Before you can understand an aversion therapy definition, you need to know what aversion is. Aversion is a very strong dislike of something. If you're averse to something, you may be disgusted by it, fearful of it, or just plain revolted by it. Just the thought of these lifestyle behaviors makes you feel sick or uncomfortable.

While some forms of therapy rely on positive cues and stimuli to enact change, aversion therapy is a type of therapy in which you receive negative and unpleasant consequences or an undesirable stimulus when you perform the behavior that you are trying to quit. If you are addicted to something and trying to quit the addiction (trying to treat drug addiction or alcohol dependence), there are a number of therapy practices you can try to eliminate the neurobiological mechanism causing the addiction.
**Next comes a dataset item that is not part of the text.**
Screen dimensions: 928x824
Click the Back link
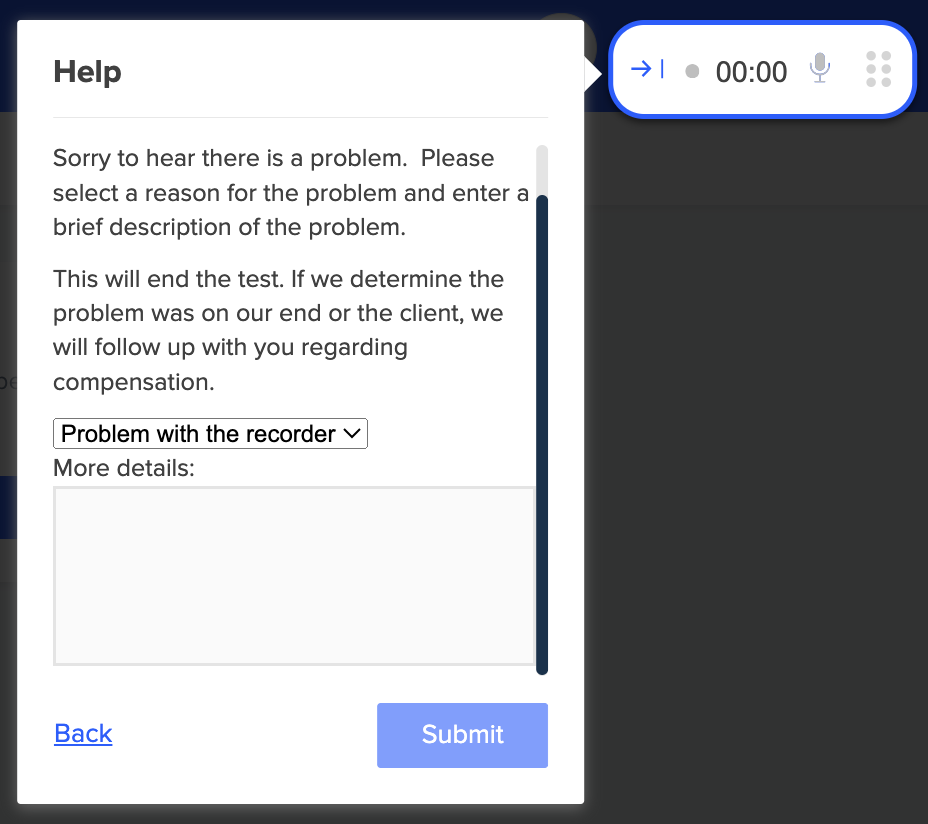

Something you once enjoyed slowly becomes something that you never want to do again. Aversion therapy aims to give you an overwhelming aversion to not do an undesirable behavior or something you used to have the urge to do. If aversion therapy works, you put your smoking, drinking, gambling, or whatever it is, behind you. Aversive therapy is vastly different than your typical online therapy, so read on to learn more.

The Science Behind Aversion Therapy

When you ask, "What is traditional aversion therapy?" a part of the answer lies in a combination of the science of behavioral therapy and psychotherapy. Aversion therapy is based on the science of classical conditioning. Classical conditioning is a way of learning. When you associate one thing with another, you come to expect the second thing when you experience the first. This is part of something called aversive therapy or aversive conditioning. 

Although it is still used today, the latest evidence based research that is the most famous is still that of Pavlov. The most famous experiment involving classical conditioning was a study conducted by a researcher named Pavlov. Pavlov paired the ringing of a bell with giving his dogs meat. After several days of this, the dogs salivated whenever they heard the bell, even before Pavlov brought out the meat. Eventually, the dogs salivated on hearing the bell even if the meat wasn't brought out. They had effectively learned that bell and meat went together.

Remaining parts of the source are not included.